LOL. Mandatory sentence minimums. Y’know, as someone who follows US politics very, very closely. All of this (tax cuts, tough on crime, tough on drugs) just looks like warmed over Republican hash. For that matter, it’s 25 year old Republican hash.

And it won’t sell in Ontario or BC. Maybe it’ll avoid a 50 seat washout, but I have to agree that it’s not the sort of moves that a party that wants to move beyond the base should be doing. Which is fine by me.

There are two sets of real Conservative platforms that would sell and make some damn sense in Canada - you could go the fiscal conservative/libertarian route - which Ontarions will vote for (they voted for Harris). You could go the Japanese/Korean corporatist/mercantalist route “we will compete!” But this tax cut/social conservative/decentralization program I’m not so sure about. Admitedly I’m biased - I hate SoCons, and I’m a federalist (wth qualifications like Fisheries), but I’m also on the ground in Ontario and most of my co-workers are 905ers, and this is not going down well with them.

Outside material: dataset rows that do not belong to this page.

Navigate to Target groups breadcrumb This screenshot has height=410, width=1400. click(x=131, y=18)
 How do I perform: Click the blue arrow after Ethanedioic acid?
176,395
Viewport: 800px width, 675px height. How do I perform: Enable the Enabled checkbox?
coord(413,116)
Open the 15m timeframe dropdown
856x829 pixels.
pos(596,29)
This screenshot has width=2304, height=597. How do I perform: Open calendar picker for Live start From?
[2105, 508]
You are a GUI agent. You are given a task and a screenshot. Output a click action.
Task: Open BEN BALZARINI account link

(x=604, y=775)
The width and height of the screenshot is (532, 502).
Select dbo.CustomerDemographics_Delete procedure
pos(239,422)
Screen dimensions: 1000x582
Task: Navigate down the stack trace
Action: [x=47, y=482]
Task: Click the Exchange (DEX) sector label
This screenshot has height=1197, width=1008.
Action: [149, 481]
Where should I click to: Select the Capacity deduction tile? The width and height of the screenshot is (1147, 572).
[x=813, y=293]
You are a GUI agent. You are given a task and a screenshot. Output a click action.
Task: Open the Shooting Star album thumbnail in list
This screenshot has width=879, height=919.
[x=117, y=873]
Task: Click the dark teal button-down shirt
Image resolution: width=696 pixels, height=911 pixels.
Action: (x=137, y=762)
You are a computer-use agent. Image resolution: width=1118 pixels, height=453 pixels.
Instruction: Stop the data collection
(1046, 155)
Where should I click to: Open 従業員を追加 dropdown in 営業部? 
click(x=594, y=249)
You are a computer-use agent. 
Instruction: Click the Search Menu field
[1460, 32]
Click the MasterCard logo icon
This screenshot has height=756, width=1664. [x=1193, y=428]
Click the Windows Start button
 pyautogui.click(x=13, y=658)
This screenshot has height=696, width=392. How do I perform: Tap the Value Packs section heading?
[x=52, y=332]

Also, as a fiscal conservative I’m not happy with either the Liberals or the Conservatives (I haven’t seen how much money the NDP intends to spend yet and who they intend to give /their/ tax cuts to.) We still have way too much debt. Didn’t we just see, in the US, what happens when idiots think they have a big surplus they can bribe people with?

We’re still underwater, we haven’t paid off the credit card bill from the last oil crunch, you retards - pay down the bloody debt while we have a surplus. Because the bad times are coming, and every dollar we pay down now, we’ll be glad of then.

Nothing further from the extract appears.